AITA for refusing to sing at my brother's wedding?
My (28M) brother (33M) will be getting married in the fall. The two of us are fairly close, more so in the past few years, which is to say that he is not ignorant about past events in my life.
Recently, I got invited to dinner by him and his fiancée. The two were very obviously buttering me up to ask me something the whole time before my brother finally told me:
"So, [fiancée] and I have been talking, and we'd really love it if you sang our first dance song, just the one song. I know you don't really sing anymore, but I dug up some old videos of you singing and she loves your voice just as much as I do. This could be your wedding present to us!"
For background: I used to sing all the time. I formed a band with a bunch of my friends in high school, and we were very minorly successful. We had a YouTube channel with a few hundred subscribers, and there were a handful of people that had their own recordings that were posted to their own pages.
In this band was my best friend since second grade, Mason (not real name). Unfortunately, when we were 17, Mason took his own life. Additionally, I was the one who found him.
The band dissolved almost immediately, and our YouTube channel and all our own videos were taken down. Since then, I have NEVER sang. Singing without Mason felt wrong, so I didn't. Not in the shower, no karaoke sessions, not at church, never.

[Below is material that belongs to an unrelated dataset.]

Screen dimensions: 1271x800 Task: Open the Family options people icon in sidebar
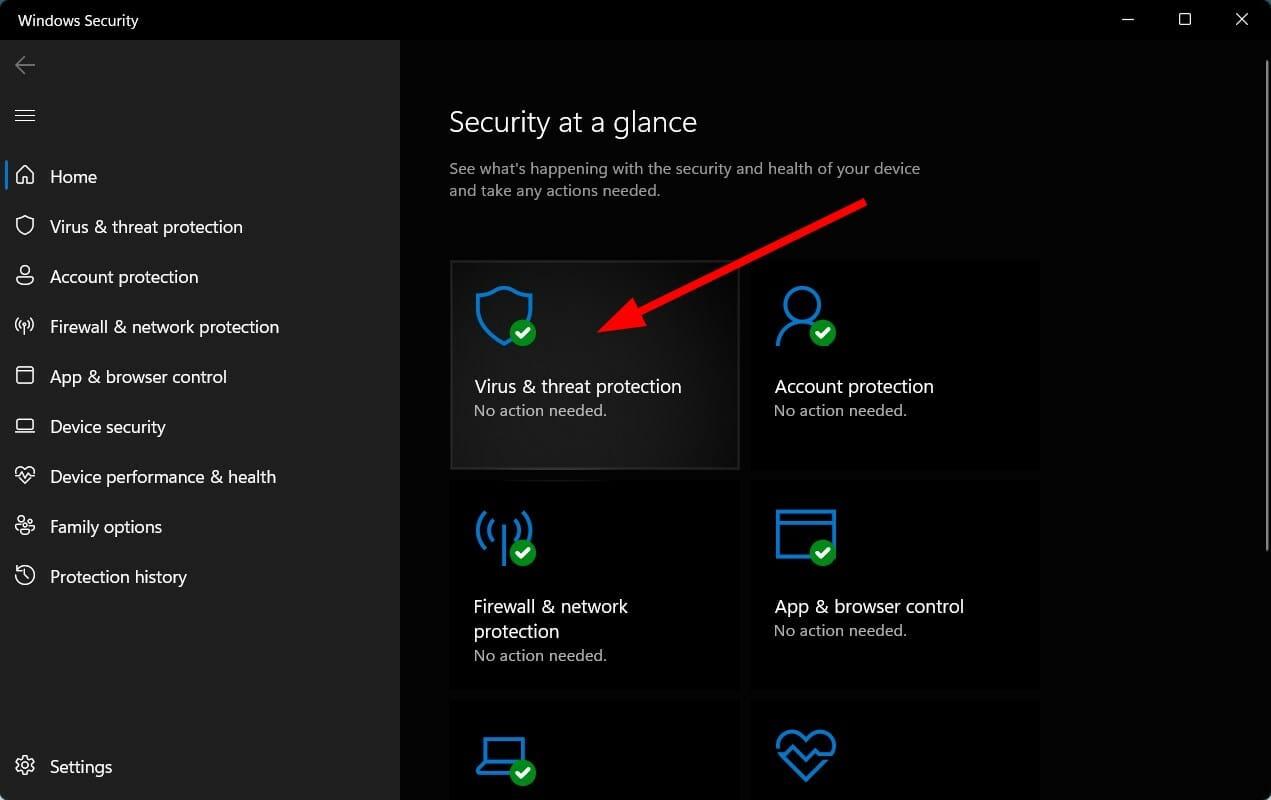click(x=24, y=526)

My brother knew all of this, but I wasn't sure if his fiancée did, so I started off with "Sorry, I'll have to refuse. You know I don't sing anymore" in the interest of not totally ruining dinner.
My brother was annoyed as hell at this. "Come on, it's for my wedding, it's just one song, I'm not asking for much here" and so forth.
I continued to politely refuse and left soon after. Shortly after, I start receiving countless calls from my mom, who also knows the reason why and decided to harass me about not singing. "It's your brother's wedding! I think you really should see a therapist about this, we all love your singing voice and it's been 10 years since any of us got to hear it!"
The two have since decided on a new tactic by saying that my song will be a good way to honor Mason's memory.
The point about therapy aside (I've been to lots of it. I'm at peace with my decision to stop singing) AITA for refusing? It's clearly important to them.
EDIT: To clarify, I have really only ever performed with Mason. The joy I got from performing was not the act of singing itself, but from performing with my best friend.